Jose Luis Benavides (MFA '17) has orrganized an event series at Truman City College of Chicago for the exhibition Anišinabe Waki-Aztlán.
Delving into shared Indigenous and Chicanx cultural histories, Anišinabe Waki-Aztlán was a 1977 art exhibition originally held at Harry S. Truman College. The exhibition featured Indigenous and Chicano artists, organized by Movimiento Artístico Chicano (MARCh) & the Chicago Indian Artist Guild. Anišinabe Waki-Aztlán featured a total of 52 participating artists, lectures, poetry readings, and performances, with lead organizer Carlos Cumpián.
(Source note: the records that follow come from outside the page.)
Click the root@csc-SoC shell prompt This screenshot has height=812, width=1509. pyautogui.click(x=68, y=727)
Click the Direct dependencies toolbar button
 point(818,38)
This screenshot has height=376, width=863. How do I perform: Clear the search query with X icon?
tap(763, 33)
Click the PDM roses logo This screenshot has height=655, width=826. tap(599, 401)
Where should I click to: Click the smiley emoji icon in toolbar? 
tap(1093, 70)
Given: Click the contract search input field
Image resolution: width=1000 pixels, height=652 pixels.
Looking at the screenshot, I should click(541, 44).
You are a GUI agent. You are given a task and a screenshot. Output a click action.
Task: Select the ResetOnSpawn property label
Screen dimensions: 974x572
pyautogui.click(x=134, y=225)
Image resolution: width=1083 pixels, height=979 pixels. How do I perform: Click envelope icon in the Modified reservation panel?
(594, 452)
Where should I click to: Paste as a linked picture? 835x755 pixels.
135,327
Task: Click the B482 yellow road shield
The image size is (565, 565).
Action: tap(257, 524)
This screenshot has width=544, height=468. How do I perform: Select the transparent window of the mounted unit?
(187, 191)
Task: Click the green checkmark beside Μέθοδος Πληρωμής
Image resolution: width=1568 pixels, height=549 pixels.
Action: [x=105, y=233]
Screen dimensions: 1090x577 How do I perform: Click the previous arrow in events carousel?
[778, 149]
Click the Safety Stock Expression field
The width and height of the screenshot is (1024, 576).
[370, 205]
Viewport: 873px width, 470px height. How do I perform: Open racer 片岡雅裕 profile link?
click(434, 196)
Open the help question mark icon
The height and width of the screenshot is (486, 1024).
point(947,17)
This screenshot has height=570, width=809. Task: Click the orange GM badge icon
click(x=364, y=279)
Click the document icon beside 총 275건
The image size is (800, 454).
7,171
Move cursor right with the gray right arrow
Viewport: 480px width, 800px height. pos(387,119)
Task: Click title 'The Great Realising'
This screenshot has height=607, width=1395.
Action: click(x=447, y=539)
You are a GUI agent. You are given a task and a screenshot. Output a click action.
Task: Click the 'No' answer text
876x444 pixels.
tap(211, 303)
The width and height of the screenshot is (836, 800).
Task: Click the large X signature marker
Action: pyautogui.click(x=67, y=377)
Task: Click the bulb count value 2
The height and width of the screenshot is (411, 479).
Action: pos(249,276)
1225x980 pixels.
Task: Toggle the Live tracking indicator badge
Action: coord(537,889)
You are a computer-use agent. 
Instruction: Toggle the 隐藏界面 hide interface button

Featured artists included Malu Alberro y Ortega,, Loniel Poco, Sharon Okee-Chee Skolnic, Salvador Vega, Robin Whitespear, Joe Yazzie, and many more. The event poster was made by Carlos Cortéz Koyokuikatl.
This re-creation and celebration of the original exhibition includes images Truman College art lecturer, Jose Luis Benavides, gathered since 2019. His research into this little-documented Chicago history started with a grant from the Illinois Humanities, with presentations and screenings at local-Chicago art spaces Chuquimarca and Comfort Station in 2022. He was also awarded a “Service-Learning and Civic Engagement Faculty Research Fellowship” from The Service-Learning and Civic Engagement Consortium (SLCEC) to expand this research.
With the support of the University of Chicago’s Public History Practicum, three graduate students, Mariah Bender, Teagan Harris, and Zi Yun Huang, created a digital archive of artworks related to Anišinabe Waki-Aztlán with special access to Carlos Cumpián’s private collection.
This Truman campus exhibition includes research materials of brochures, flyers, photographs, woodcut prints, graphics, and poetry chapbooks from some of the original artists involved in the 1977 exhibition.
A special screening of the film This is Indian Land: Sharon Okee-Chee’s Vision will share the rich history of The American Indian Center, in Chicago. Truman students and the community are invited to learn about the important cross-cultural solidarity work sustained by Chicanx and Indigenous elders in Chicago.